**Task directions**
Can you copy out the listing below word for word, without the pictures?

**Input data**
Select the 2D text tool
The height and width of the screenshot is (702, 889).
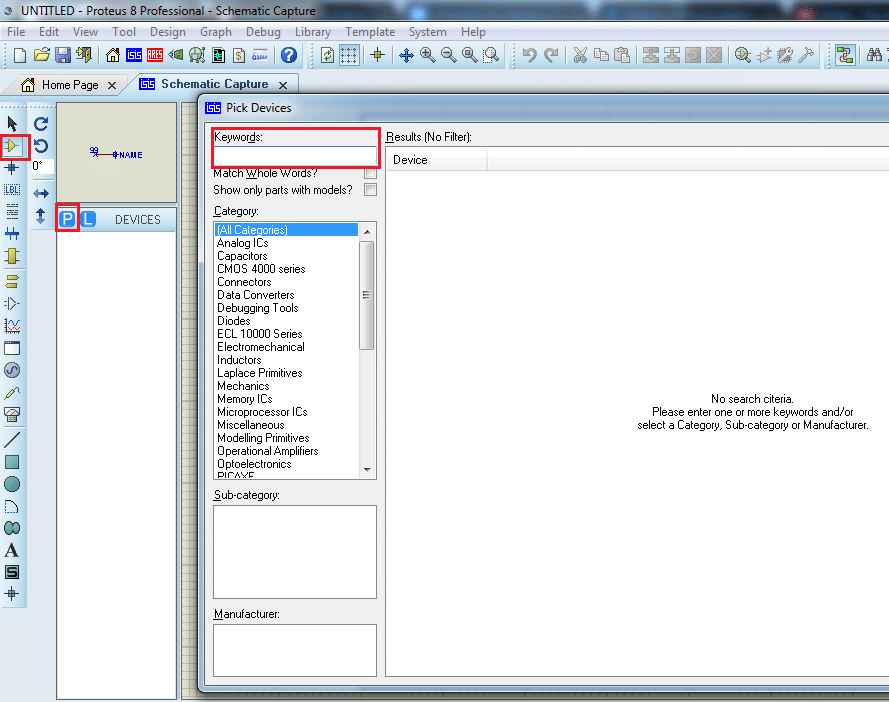pyautogui.click(x=12, y=550)
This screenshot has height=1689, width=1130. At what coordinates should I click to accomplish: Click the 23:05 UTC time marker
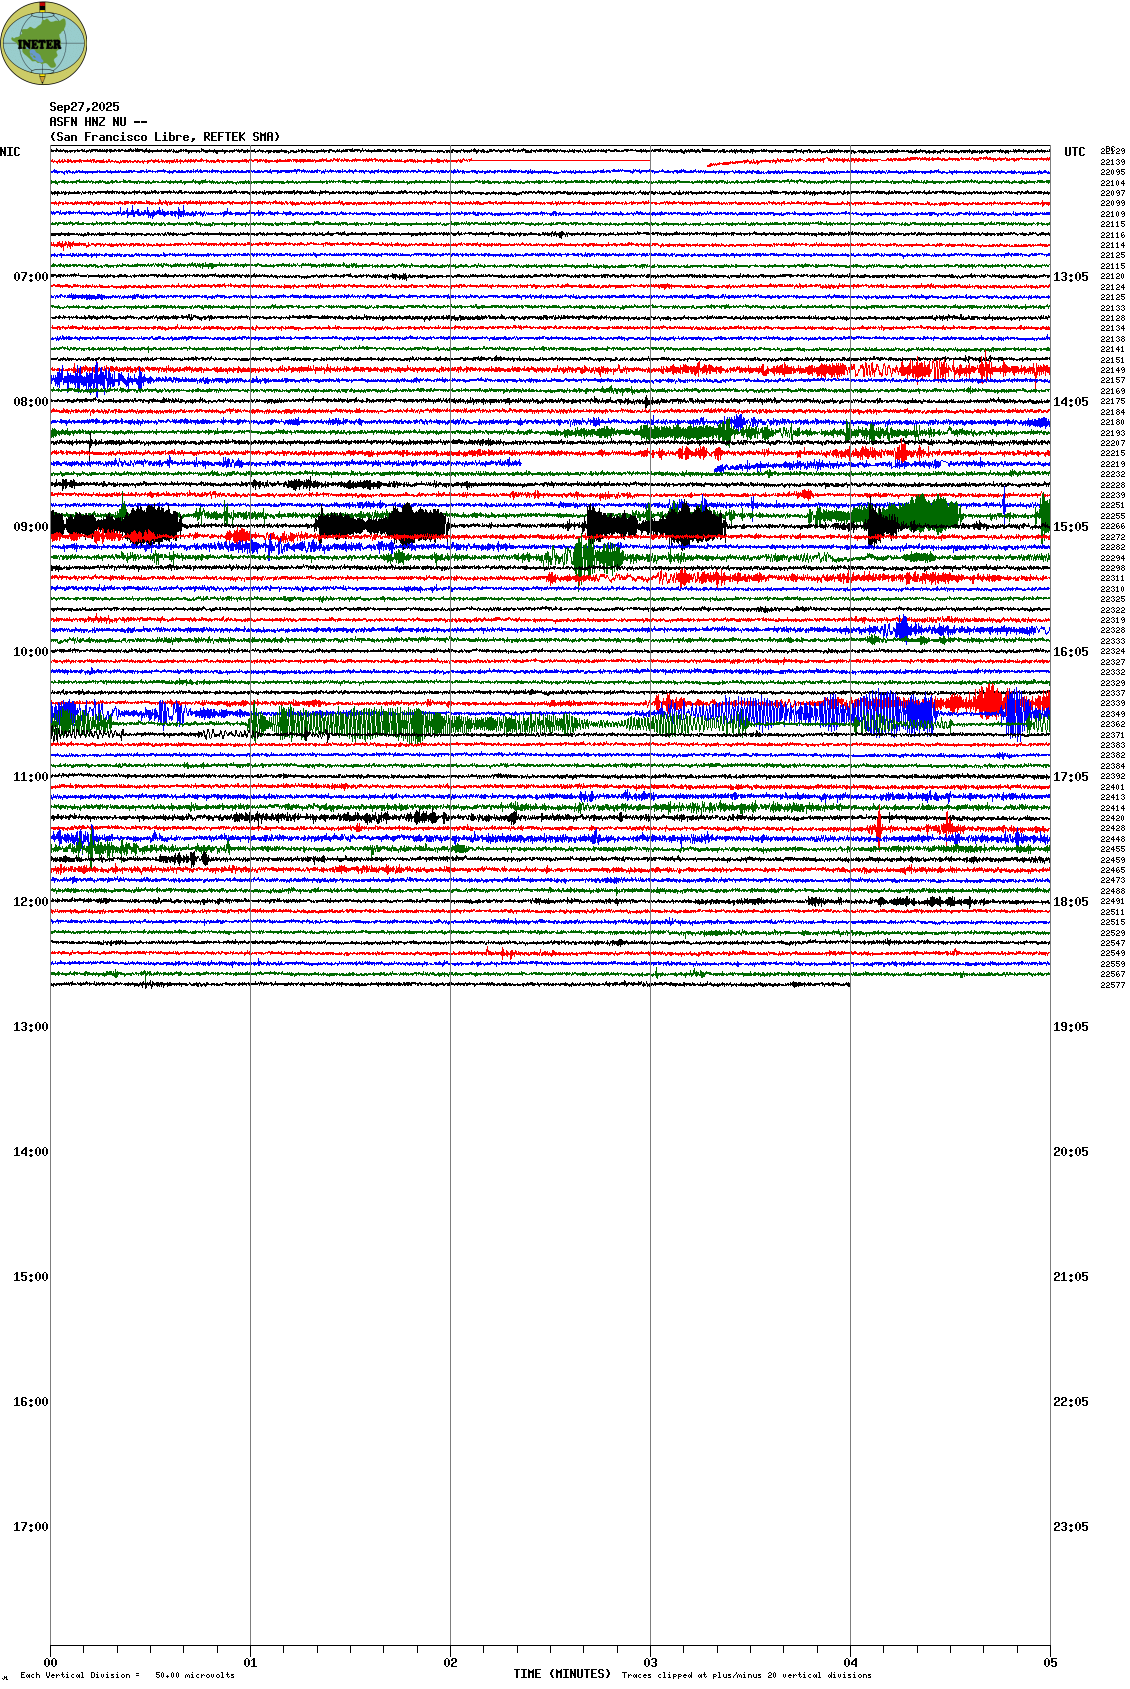[1070, 1527]
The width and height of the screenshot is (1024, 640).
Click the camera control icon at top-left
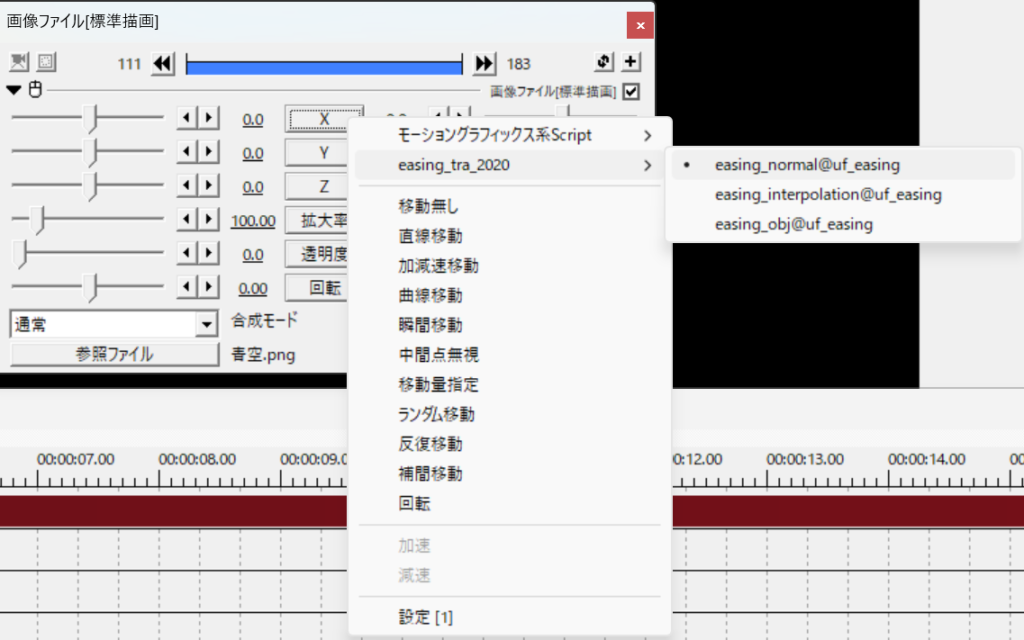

**Written answer**
Select the 2D text tool
The height and width of the screenshot is (702, 889).
pyautogui.click(x=12, y=550)
This screenshot has height=1689, width=1130. At what coordinates should I click to accomplish: Click the 23:05 UTC time marker
[1070, 1527]
The width and height of the screenshot is (1024, 640).
Click the camera control icon at top-left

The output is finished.